L’année 2022 a été pire que la précédente aux yeux des Canadiens

OTTAWA — Bon débarras 2022!

Selon un nouveau sondage, plusieurs Canadiens jugent que l’année qui se termine a été pire que sa précédente.

La firme Léger a demandé au début de décembre à environ 1500 Canadiens ce qu’ils pensaient de la dernière année. Elle leur a aussi demandé quelles étaient leurs perspectives pour 2023.

Les résultats indiquent que 31 % des répondants jugent que l’année 2022 a été pire que la précédente. Seulement 21 % trouvent qu’elle a été mieux. Près de la moitié (46%) disent qu’elle a été à peu près pareil que 2021.

Un total de 1526 Canadiens ont participé au sondage du 9 au 11 décembre. Léger indique qu’une marge d’erreur ne peut pas être associée à un échantillon non probabiliste dans le cadre d’une enquête par panel.

Christian Bourque, le vice-président exécutif de Léger rappelle que 2021 avait été une année marquée par la pandémie au cours de laquelle «on ne pouvait pas faire grand-chose».

«Tout le monde pensait que 2022 serait mieux, n’est-ce pas?»
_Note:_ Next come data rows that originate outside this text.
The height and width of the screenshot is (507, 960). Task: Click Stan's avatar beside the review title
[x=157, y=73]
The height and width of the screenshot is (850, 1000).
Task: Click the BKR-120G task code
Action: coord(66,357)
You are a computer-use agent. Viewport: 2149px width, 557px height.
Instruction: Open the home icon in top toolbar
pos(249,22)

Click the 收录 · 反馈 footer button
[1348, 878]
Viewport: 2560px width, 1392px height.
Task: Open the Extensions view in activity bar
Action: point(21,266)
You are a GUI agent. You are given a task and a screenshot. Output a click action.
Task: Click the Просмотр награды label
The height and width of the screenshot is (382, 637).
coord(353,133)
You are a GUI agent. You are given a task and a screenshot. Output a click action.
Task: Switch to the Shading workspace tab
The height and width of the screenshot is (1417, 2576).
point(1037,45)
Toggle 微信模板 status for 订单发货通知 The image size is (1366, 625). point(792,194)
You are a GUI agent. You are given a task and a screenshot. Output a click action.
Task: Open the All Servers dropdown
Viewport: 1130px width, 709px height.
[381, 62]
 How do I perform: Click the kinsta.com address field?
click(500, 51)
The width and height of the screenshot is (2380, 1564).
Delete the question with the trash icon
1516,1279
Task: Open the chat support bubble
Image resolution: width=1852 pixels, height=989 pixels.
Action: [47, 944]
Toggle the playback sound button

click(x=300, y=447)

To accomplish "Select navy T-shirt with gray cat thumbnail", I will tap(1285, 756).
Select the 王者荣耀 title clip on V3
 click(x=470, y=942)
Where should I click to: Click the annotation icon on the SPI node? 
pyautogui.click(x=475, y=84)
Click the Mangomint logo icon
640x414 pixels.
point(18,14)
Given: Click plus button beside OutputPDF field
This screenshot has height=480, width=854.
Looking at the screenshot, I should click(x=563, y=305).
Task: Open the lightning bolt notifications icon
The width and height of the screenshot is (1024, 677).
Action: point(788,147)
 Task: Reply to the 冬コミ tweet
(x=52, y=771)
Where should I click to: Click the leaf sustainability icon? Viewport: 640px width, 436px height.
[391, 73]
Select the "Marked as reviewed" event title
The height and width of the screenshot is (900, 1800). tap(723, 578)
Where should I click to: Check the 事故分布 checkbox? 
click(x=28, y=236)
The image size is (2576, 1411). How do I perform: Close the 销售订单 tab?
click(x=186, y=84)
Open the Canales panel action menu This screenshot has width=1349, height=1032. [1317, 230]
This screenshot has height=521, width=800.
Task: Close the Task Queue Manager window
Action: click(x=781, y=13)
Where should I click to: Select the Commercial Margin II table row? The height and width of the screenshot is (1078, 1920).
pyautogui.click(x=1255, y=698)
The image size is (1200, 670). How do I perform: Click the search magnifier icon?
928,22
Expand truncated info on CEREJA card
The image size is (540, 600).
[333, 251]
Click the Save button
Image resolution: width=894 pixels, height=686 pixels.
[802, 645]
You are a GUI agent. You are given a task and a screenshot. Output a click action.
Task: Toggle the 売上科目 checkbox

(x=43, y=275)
Et si l’année a vu la levée des restrictions mises en place pour lutter contre la COVID-19 et le retour à une vie plus normale, les craintes au sujet de l’inflation et du coût de la vie sont les principales raisons pour lesquelles les Canadiens sont moins optimistes en vue de 2023.

«Il existe un niveau d’angoisse au sein de la population que nous n’avons pas constaté depuis longtemps», souligne M. Bourque.

Au Québec, le jugement semble plus favorable. Ainsi, un répondant québécois sur cinq dit que 2022 a été pire que 2021 alors que 22 % considèrent qu’elle a été une amélioration. Près de trois répondants québécois sur cinq (56 %) disent que les deux années s’équivalent.

Le sondage a aussi demandé aux Canadiens ce qui les préoccupait le plus en vue de 2023. La hausse de l’inflation (86%) et la récession économique (81 %)dominent les craintes, suivies par une extension de la guerre en Ukraine (72%)  et des «événements météorologiques catastrophiques» à cause des changements climatiques (68%).

Au Québec, les changements climatiques devancent la guerre en Ukraine (79% contre 76%).

Un moins grand nombre de répondants (52 %) s’inquiètent d’une recrudescence de la COVID-19 en 2023. Au Québec, ce taux descend à 41 %.

Toutefois, 57 % des répondants de l’ensemble du pays se préoccupent de la propagation d’un nouveau virus.

Malgré l’occupation du centre-ville d’Ottawa par le soi-disant «Convoi de la liberté» en février, une minorité de répondants canadiens craignent une augmentation de la désobéissance civile là où ils vivent (35 %)

Les problèmes économiques préoccupent plus ceux qui appuient le Parti conservateur même s’ils inquiètent un grand nombre de libéraux et de néo-démocrates. Cela n’est pas surprenant dans la mesure où le chef conservateur Pierre Poilievre en a fait son principal cheval de bataille.

Seulement 7 % des répondants conservateurs se disent inquiets des événements météorologiques catastrophiques n’inquiètent. Cette proportion grimpe à 17 % chez les libéraux et à 13 % chez les néo-démocrates.

Ces événements (33 %) et une extension de la guerre en Ukraine (26%) sont les principales sources d’inquiétudes des répondants du Bloc québécois.

Quant aux perspectives d’avenir, 34 % des répondants croient que 2023 sera une meilleure année que 2022, comparativement à 22 % qui prédisent une détérioration de la situation. Environ 40 % disent que la situation restera sensiblement la même.

Au Québec, une majorité de répondants (44 %) ont une vision neutre en vue de 2023. Les optimistes sont de l’ordre de 34 % et les pessimistes de 18 %.